[Text to read]
# Info on penn Formula 15kg reel



## MrPhoShiz (Sep 22, 2010)

Found some info on google, wanted to see if any of you old salts have any comments. Found a brand new Penn Formula 15kd on clearance for $300 but the manager said he would let it go for a song and a dance. I see its a 2 speed lever drag graphite frame, I see a lot of good comments about them and I'm seriously thinking about it. Yay or nay if the price is right...


----------



## Chris V (Oct 18, 2007)

I owned a pair of them when they came out years ago. Three words:

DON'T DO IT!!!

Had drag issues with one on its first fish and the two speed shifters failed in them by the end of the first season. Parts are very hard to find as well. You can get a brand new penn squall 16vsw or 30vsw for not much more than the "deal" he is going to give you

Just my honest opinion


----------



## MrPhoShiz (Sep 22, 2010)

Thanks!!!! That's all I needed. I'm picking up a Release Reels SG and it's got more backbone than the Formula. Then an LG later


----------



## floater1 (Oct 31, 2007)

[Entries]
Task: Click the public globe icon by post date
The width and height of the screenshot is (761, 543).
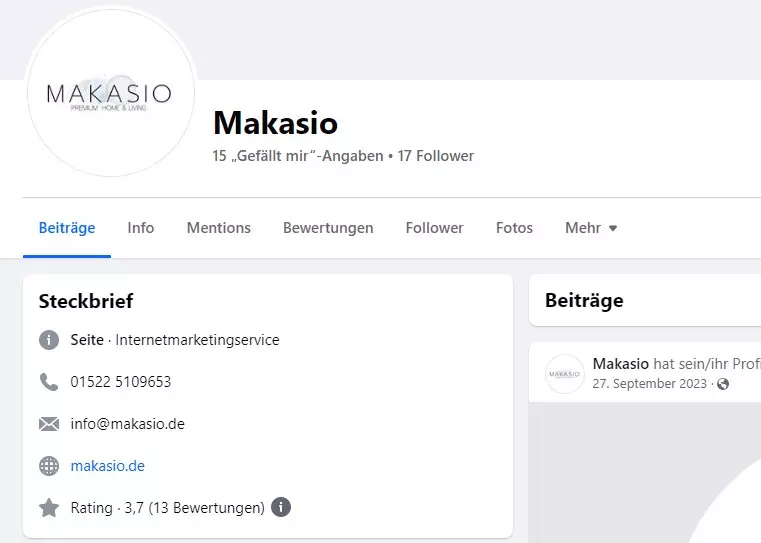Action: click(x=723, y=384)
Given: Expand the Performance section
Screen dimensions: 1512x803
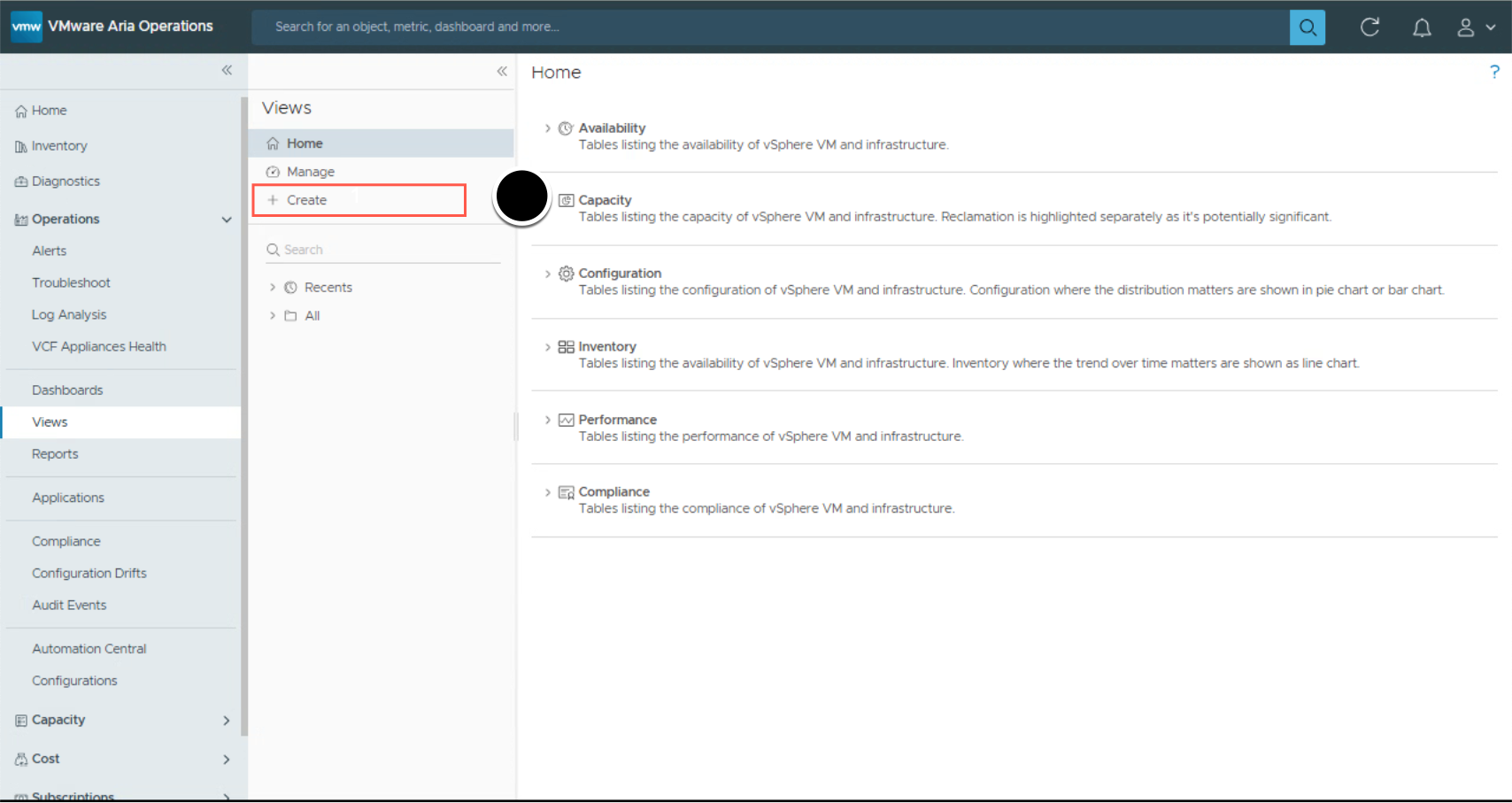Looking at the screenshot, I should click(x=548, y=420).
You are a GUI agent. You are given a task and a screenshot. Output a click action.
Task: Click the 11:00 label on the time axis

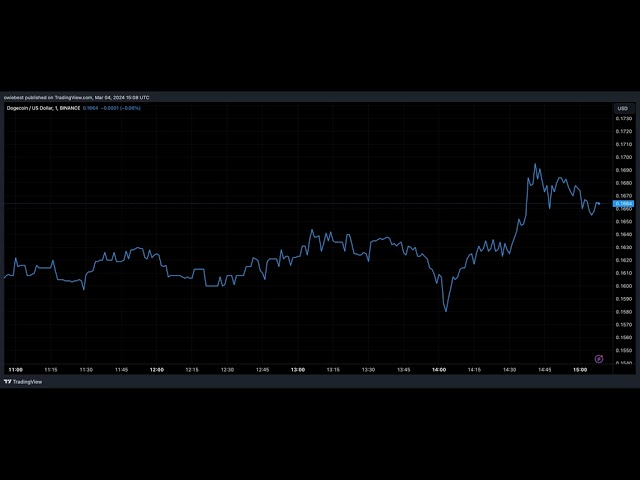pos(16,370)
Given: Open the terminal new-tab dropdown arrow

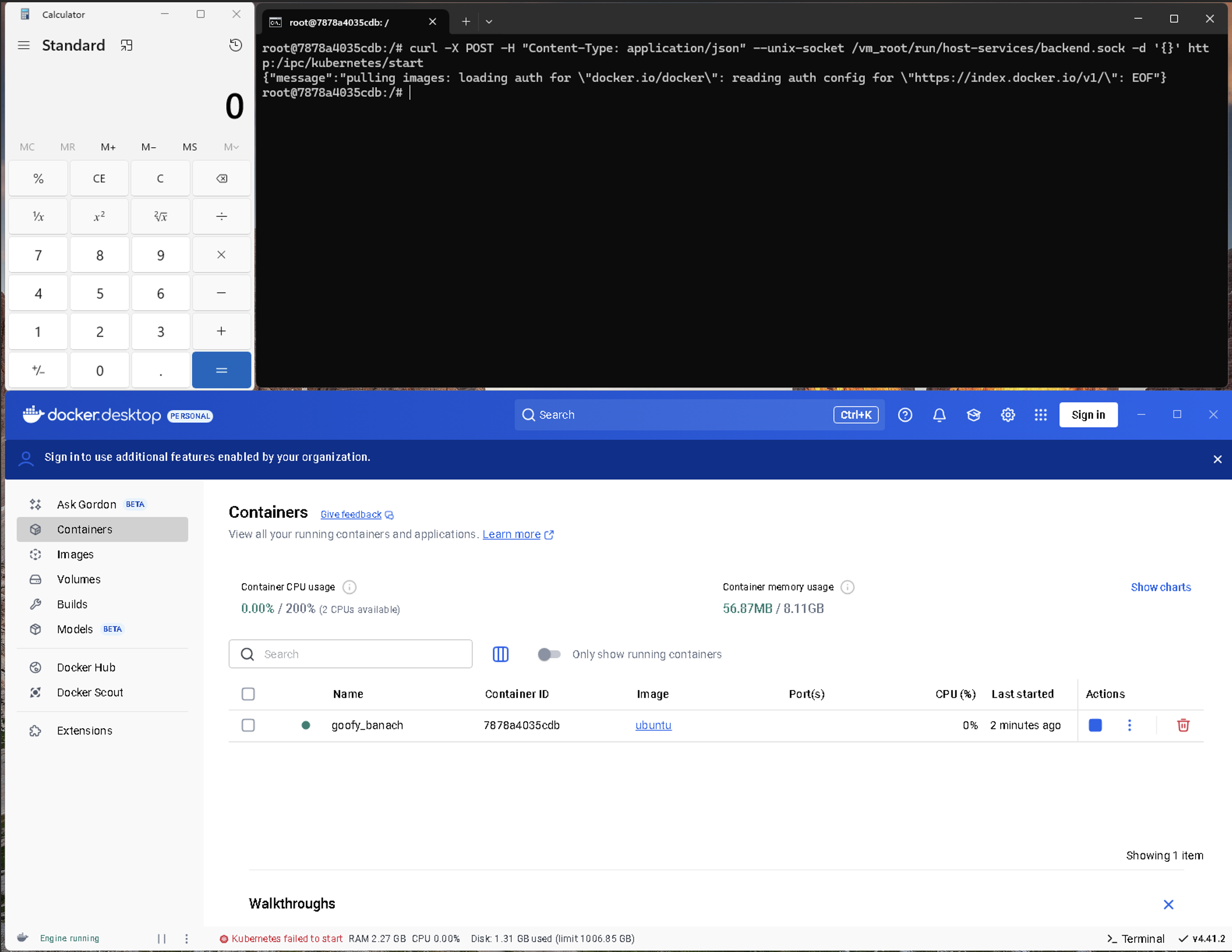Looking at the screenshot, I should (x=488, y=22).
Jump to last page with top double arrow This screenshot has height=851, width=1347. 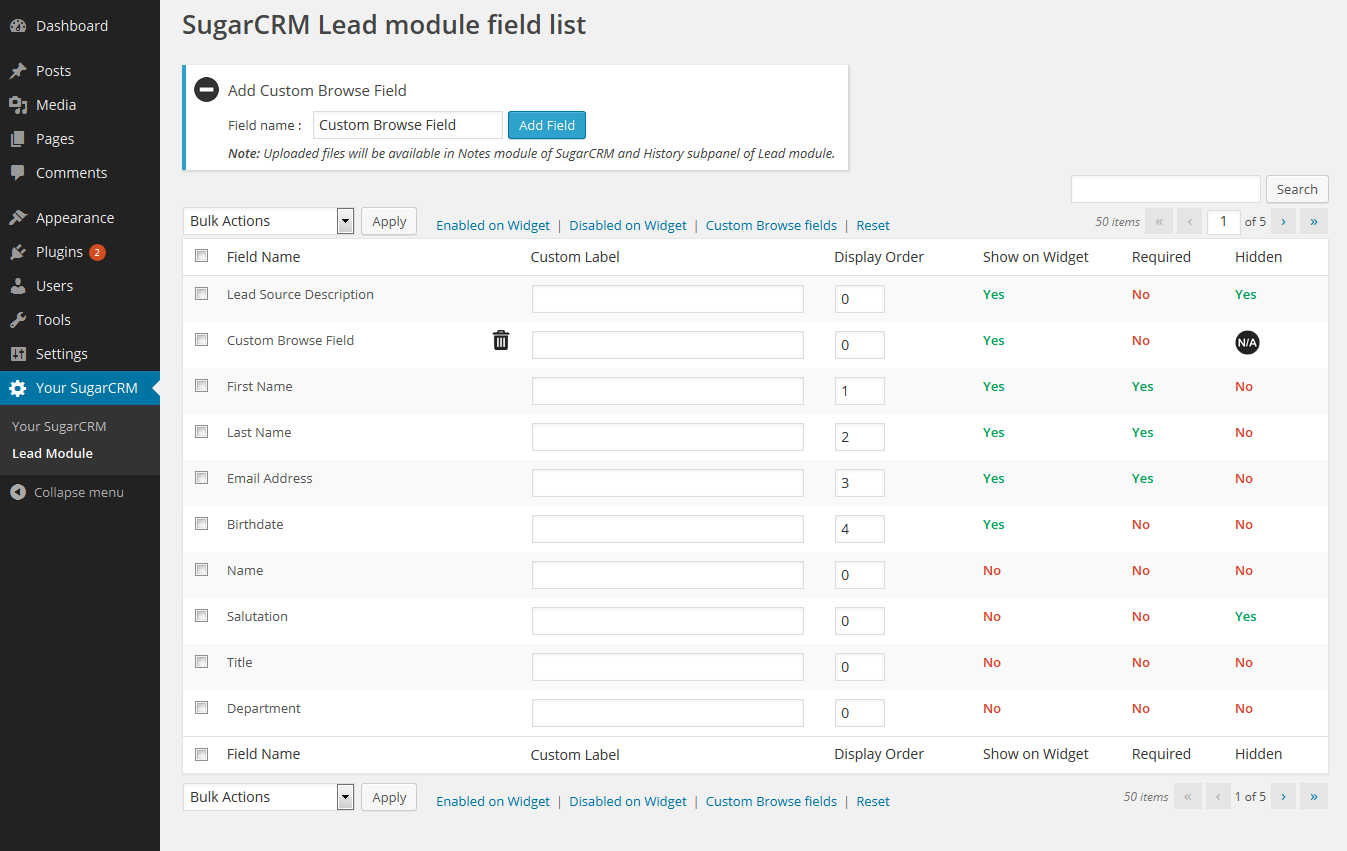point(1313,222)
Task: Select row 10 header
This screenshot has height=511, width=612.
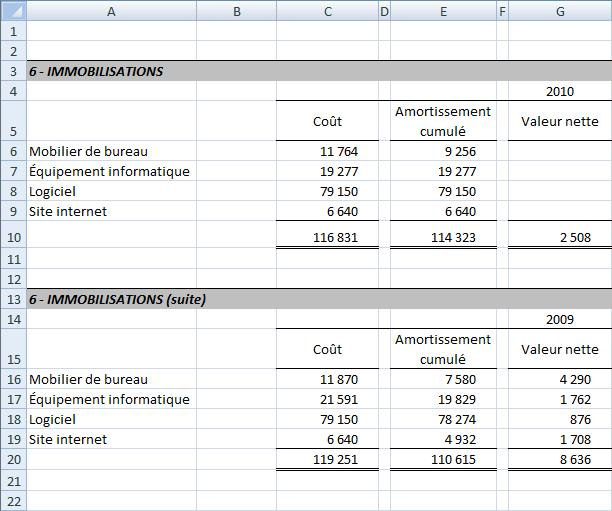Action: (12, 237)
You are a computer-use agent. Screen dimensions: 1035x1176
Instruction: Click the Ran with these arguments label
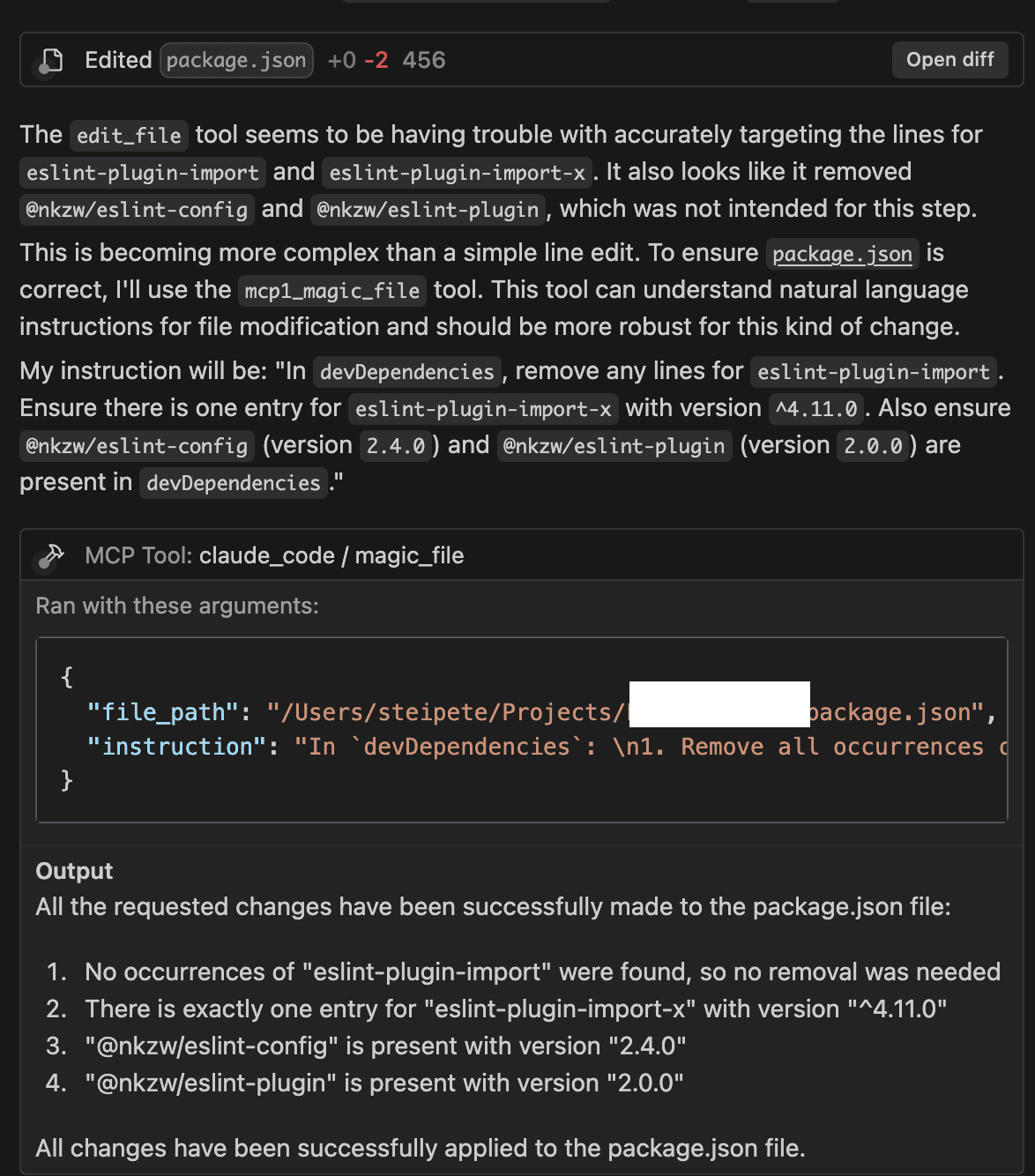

[Exercise objective]
Please answer from the forum thread about the Penn Formula reel: what failed in Chris V's pair of reels by the end of the first season?

[Answer below]
The two-speed shifters failed.